The HMG-CoA reductase inhibitor lovastatin protects cells from the antineoplastic drugs doxorubicin and etoposide.

Ras-homologous GTPases are involved in the regulation of genotoxic stress-induced gene expression and cell death. Since they need C-terminal isoprenylation for correct intracellular localization and function, we investigated whether depletion of cells from isopren precursor moieties using the HMG-CoA reductase inhibitor lovastatin affects cellular sensitivity to DNA damaging drugs. Here we show that lovastatin renders cells highly resistant to the tumor-therapeutic compound doxorubicin. Desensitization by lovastatin was reverted by co-treatment with GGPP indicating that inhibition of protein geranylgeranylation is involved in acquired doxorubicin resistance. Lovastatin does not influence cellular sensitivity to DNA damaging compounds such as cisplatin, methyl methanesulfonate and ionizing radiation. The frequency of apoptotic cell death induced by doxorubicin was not affected by lovastatin as shown by both annexin V and DNA fragmentation assay.
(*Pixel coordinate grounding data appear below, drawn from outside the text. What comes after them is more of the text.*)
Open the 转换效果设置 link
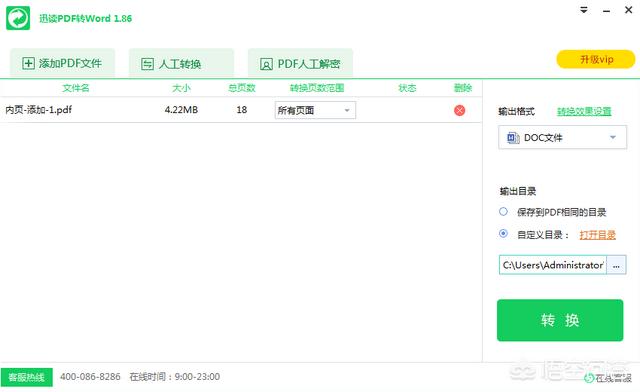This screenshot has width=640, height=392. [x=584, y=111]
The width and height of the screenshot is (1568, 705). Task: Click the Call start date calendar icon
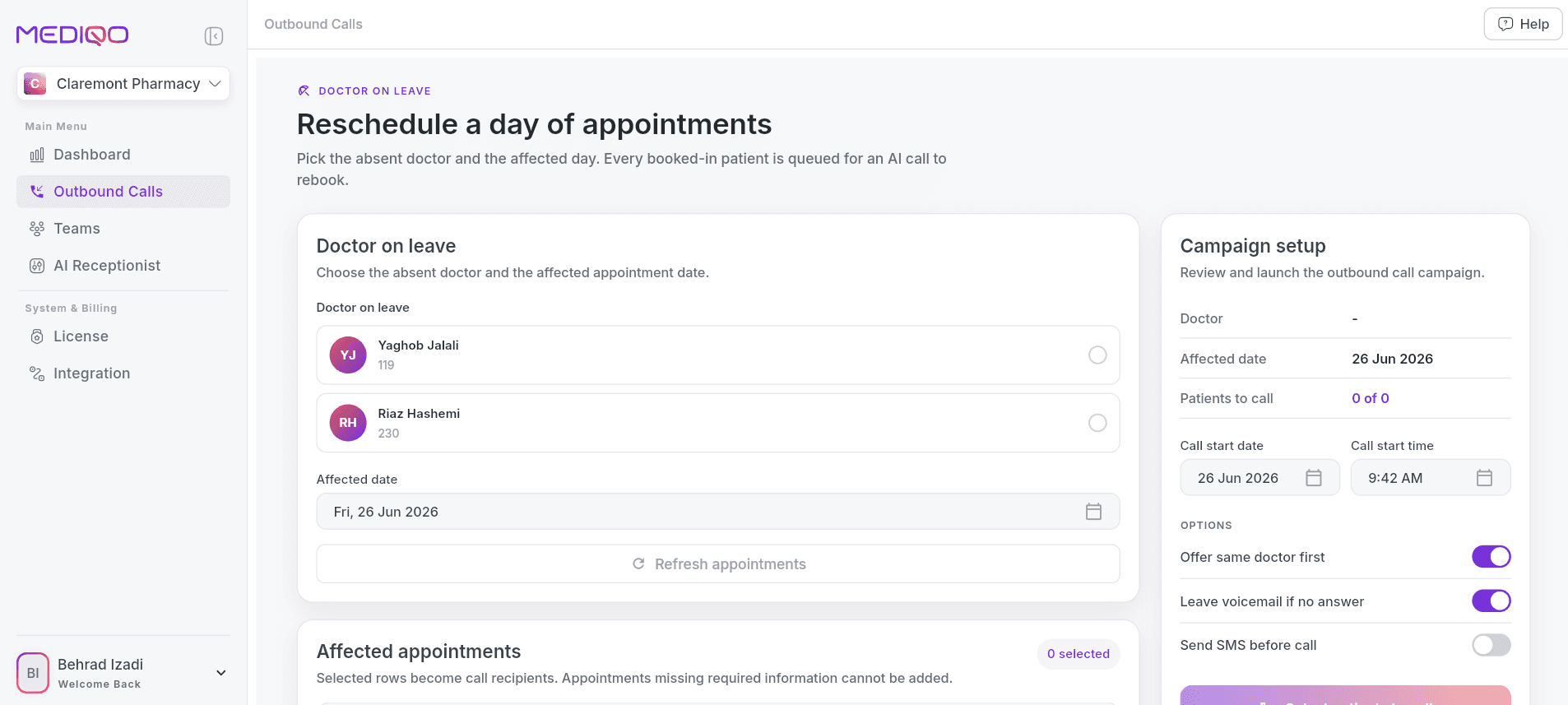tap(1314, 478)
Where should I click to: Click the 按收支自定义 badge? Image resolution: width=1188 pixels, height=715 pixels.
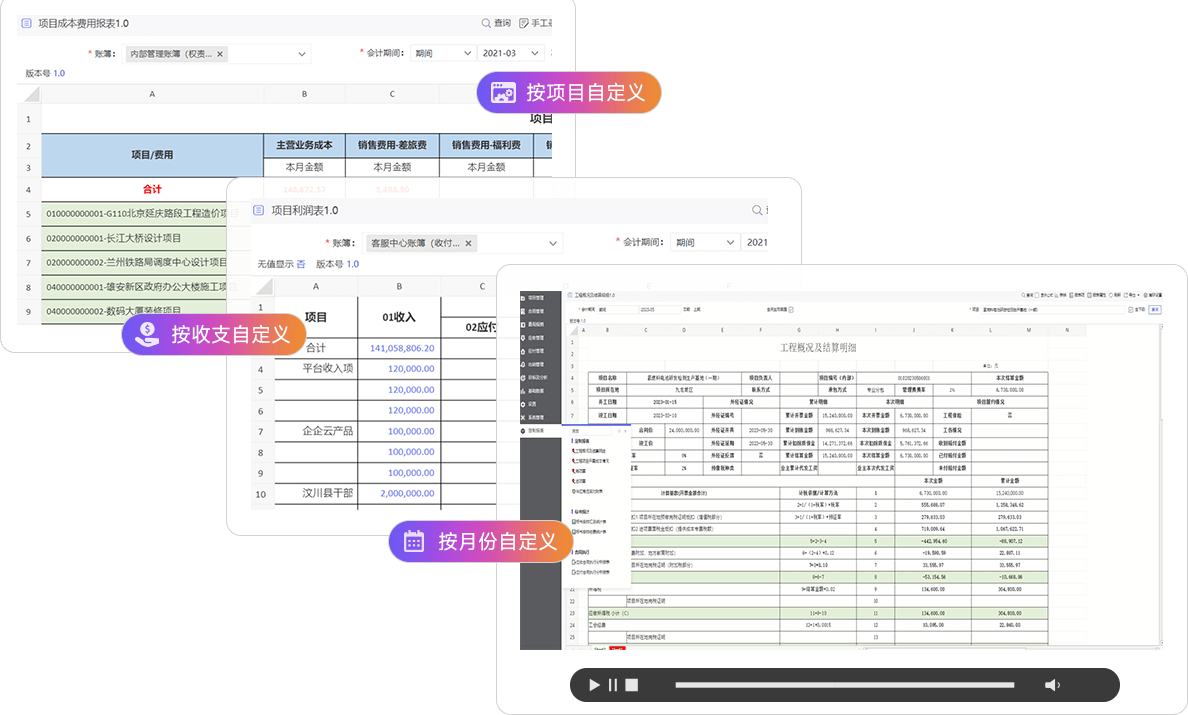click(x=213, y=334)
However, lovastatin releases cells from doxorubicin induced G2 blockage. Furthermore, lovastatin protects cells from doxorubicin-induced DNA strand breakage without affecting drug uptake or the expression of multidrug resistance protein (mdr-1). Since lovastatin confers cross-resistance to the topoisomerase II specific inhibitor etoposide, we suggest desensitization by the statin to be related to topoisomerase II function. The finding that lovastatin renders cells resistant to doxorubicin and etoposide by reducing their genotoxic and cytotoxic effects might have clinical implications for cancer therapy.